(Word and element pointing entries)
───

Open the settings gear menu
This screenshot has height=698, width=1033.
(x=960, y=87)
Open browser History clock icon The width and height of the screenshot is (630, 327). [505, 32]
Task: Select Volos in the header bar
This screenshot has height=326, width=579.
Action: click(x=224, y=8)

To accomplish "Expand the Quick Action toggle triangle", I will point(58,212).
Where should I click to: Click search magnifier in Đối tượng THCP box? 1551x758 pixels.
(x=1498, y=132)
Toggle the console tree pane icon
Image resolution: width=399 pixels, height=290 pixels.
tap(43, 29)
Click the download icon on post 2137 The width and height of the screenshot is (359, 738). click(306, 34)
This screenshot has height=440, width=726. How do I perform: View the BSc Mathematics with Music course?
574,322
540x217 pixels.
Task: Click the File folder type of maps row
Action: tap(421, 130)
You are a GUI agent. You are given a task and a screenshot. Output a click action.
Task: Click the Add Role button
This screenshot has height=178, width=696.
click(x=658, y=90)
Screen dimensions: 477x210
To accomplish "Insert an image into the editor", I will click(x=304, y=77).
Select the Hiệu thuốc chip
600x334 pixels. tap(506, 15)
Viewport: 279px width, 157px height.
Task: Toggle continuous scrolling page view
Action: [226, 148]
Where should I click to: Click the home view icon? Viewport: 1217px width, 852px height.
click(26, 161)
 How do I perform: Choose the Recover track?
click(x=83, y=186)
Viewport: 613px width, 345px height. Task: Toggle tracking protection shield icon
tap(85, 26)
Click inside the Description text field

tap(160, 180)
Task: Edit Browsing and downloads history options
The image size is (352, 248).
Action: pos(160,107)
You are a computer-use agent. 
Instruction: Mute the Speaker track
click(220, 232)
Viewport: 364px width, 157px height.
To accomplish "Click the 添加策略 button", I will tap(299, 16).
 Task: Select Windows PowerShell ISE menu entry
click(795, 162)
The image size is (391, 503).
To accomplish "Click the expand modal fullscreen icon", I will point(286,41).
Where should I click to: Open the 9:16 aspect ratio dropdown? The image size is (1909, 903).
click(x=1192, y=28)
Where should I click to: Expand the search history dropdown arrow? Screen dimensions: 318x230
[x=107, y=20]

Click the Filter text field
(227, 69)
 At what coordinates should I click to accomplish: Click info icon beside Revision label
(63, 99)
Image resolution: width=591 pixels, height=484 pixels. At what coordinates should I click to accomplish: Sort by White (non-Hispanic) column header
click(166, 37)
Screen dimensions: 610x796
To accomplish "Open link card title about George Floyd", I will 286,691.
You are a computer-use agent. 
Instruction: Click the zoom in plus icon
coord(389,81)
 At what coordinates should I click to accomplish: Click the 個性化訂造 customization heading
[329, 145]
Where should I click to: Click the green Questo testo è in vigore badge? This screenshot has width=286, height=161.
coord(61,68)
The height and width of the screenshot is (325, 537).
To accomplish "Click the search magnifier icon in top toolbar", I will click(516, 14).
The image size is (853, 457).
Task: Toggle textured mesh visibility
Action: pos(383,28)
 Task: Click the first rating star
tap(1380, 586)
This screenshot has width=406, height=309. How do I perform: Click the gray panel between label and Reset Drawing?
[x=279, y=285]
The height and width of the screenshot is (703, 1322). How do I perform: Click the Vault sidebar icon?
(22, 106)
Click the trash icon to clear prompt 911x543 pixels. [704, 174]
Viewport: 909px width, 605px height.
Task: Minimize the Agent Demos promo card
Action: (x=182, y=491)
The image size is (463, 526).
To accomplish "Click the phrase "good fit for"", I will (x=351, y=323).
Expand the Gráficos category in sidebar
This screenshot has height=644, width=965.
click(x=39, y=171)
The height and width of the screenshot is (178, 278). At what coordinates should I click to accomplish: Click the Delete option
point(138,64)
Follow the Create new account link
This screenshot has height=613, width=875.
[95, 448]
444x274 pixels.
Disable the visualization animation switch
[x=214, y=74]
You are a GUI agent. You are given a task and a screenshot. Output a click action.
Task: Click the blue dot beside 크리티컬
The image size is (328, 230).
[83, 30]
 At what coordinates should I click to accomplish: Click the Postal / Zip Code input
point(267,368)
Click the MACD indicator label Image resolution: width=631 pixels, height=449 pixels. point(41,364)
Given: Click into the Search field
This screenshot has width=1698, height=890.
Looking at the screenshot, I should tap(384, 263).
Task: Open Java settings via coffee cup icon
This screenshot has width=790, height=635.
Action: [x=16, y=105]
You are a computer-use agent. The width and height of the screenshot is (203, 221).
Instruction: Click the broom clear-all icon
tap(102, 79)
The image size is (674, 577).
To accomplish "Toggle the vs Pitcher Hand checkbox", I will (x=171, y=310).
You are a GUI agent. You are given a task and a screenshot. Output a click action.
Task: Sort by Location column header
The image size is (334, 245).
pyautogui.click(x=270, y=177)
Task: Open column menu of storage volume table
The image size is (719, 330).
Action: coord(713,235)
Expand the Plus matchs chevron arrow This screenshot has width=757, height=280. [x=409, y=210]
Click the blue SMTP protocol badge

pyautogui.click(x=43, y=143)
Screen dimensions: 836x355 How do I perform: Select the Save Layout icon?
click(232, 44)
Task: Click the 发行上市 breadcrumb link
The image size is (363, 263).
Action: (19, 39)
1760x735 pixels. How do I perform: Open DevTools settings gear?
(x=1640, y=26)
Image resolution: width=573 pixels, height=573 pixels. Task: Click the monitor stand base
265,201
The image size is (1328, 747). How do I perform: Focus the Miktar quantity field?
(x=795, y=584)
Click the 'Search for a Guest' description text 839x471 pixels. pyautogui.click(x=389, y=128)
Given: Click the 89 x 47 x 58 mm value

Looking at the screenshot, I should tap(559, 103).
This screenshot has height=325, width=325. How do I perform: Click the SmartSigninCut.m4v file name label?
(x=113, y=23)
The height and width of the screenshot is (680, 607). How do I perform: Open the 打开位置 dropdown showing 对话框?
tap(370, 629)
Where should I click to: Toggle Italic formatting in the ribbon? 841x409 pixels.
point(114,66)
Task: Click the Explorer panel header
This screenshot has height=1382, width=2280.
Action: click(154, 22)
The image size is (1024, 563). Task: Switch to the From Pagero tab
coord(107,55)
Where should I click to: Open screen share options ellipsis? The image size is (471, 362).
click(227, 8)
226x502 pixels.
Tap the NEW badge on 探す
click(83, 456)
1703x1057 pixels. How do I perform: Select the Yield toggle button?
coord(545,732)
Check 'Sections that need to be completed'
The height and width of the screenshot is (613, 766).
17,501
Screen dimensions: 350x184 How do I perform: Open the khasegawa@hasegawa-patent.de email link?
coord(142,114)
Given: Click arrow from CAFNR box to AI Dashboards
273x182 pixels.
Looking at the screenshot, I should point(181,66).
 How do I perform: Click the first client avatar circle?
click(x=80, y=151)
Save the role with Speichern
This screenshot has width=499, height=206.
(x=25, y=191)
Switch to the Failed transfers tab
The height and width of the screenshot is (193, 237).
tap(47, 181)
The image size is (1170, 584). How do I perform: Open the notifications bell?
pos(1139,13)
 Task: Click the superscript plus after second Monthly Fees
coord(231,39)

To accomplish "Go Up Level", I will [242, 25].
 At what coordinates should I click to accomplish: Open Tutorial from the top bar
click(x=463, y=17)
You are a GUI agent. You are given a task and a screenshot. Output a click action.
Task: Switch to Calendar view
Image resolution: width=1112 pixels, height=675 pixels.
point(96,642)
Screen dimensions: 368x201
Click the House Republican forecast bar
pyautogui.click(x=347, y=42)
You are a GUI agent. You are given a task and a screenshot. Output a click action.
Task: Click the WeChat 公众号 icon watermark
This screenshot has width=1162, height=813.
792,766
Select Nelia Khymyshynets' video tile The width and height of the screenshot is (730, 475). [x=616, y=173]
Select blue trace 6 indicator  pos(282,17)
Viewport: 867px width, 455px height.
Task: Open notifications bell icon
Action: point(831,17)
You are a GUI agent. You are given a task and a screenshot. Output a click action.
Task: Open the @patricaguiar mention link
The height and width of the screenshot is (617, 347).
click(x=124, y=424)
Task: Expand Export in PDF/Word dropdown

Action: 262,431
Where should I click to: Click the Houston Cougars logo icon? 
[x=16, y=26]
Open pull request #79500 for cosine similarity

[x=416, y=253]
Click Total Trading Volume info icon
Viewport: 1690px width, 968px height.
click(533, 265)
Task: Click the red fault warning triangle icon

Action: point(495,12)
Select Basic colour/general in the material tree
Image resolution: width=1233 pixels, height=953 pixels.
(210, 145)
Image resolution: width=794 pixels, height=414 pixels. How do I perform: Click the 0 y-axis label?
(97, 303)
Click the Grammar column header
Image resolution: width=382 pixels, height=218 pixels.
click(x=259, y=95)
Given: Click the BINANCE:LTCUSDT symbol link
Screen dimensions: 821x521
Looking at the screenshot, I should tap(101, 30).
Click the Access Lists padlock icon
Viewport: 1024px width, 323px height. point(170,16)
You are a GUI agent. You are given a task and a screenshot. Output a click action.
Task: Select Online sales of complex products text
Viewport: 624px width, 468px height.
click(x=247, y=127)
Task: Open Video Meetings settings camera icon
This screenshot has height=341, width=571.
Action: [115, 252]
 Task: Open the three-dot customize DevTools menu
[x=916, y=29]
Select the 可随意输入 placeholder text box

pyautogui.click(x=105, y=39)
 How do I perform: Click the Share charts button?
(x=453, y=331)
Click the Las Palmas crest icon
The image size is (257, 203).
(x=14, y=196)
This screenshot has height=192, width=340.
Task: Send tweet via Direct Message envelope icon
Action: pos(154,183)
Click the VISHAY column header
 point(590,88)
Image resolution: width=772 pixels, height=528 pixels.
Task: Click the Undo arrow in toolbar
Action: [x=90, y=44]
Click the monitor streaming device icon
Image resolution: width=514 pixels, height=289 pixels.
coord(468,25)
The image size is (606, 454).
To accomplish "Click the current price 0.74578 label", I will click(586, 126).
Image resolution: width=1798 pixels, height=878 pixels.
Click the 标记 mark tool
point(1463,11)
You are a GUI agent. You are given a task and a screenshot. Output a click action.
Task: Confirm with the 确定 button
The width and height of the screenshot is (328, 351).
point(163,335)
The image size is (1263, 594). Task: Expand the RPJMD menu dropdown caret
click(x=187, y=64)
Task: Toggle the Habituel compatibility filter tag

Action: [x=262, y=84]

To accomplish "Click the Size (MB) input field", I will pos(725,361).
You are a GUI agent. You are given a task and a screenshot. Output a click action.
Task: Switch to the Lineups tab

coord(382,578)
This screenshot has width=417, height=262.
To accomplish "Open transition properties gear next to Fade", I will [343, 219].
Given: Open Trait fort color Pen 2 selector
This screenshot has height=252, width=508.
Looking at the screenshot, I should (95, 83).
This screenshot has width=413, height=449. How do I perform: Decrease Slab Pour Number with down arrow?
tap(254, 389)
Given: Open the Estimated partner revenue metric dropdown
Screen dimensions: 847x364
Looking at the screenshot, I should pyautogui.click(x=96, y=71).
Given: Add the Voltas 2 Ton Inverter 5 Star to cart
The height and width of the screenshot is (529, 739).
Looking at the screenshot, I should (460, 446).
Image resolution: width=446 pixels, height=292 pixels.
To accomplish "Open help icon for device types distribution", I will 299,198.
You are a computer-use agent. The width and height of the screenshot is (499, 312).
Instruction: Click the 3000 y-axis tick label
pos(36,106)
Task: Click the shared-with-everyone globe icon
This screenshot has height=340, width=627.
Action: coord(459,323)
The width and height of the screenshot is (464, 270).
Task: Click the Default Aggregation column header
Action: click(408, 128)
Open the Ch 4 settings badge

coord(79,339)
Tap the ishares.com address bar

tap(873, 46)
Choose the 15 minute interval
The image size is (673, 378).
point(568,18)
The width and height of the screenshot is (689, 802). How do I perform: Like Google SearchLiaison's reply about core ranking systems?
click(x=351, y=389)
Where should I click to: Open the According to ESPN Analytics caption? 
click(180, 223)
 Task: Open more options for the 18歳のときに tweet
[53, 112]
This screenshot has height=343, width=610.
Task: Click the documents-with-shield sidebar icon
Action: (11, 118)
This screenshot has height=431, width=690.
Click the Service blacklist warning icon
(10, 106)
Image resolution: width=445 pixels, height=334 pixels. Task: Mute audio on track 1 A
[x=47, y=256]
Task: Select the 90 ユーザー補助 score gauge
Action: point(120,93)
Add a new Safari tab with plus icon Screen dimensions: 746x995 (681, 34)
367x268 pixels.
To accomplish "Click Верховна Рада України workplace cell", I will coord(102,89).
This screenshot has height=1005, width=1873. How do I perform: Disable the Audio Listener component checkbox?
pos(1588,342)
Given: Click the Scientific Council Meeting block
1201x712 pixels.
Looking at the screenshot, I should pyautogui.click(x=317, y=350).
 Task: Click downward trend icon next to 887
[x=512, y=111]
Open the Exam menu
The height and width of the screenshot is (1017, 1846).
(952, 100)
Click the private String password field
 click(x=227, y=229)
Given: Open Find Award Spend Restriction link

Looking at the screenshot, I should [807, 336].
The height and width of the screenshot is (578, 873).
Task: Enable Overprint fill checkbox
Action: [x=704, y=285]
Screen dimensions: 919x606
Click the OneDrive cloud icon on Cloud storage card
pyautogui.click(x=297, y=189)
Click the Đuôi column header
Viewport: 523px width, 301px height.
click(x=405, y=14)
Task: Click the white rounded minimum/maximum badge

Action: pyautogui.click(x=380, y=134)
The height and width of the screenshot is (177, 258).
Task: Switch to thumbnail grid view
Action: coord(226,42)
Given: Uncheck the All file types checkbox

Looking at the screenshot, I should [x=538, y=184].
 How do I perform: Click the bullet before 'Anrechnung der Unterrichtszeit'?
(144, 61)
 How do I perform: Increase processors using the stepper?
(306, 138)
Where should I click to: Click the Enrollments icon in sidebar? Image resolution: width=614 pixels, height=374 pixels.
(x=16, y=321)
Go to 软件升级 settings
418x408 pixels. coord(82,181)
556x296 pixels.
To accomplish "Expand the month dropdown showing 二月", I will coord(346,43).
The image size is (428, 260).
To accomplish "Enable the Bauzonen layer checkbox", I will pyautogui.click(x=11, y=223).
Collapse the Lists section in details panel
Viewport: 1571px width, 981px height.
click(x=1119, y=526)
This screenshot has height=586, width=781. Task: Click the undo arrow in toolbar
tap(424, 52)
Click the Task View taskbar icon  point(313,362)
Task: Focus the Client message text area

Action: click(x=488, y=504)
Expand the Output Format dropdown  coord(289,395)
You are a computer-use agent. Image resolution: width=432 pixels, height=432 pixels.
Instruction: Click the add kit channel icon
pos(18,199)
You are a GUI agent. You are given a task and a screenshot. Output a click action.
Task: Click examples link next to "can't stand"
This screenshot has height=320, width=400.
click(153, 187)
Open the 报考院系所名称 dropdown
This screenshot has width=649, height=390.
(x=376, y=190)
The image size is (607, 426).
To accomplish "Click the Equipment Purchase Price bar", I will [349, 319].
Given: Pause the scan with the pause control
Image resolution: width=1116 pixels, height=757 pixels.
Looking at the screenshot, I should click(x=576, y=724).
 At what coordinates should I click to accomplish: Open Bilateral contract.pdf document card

───

EXERCISE OBJECTIVE:
Output exactly as they stand the lines starting with the one containing "Switch to the Failed transfers tab" and ending with the one containing "pyautogui.click(x=347, y=42)", both included.

RESPONSE TO THIS EXERCISE:
Switch to the Failed transfers tab
The height and width of the screenshot is (193, 237).
tap(47, 181)
The image size is (1170, 584). How do I perform: Open the notifications bell?
pos(1139,13)
 Task: Click the superscript plus after second Monthly Fees
coord(231,39)

To accomplish "Go Up Level", I will [242, 25].
 At what coordinates should I click to accomplish: Open Tutorial from the top bar
click(x=463, y=17)
You are a GUI agent. You are given a task and a screenshot. Output a click action.
Task: Switch to Calendar view
Image resolution: width=1112 pixels, height=675 pixels.
point(96,642)
Screen dimensions: 368x201
Click the House Republican forecast bar
pyautogui.click(x=347, y=42)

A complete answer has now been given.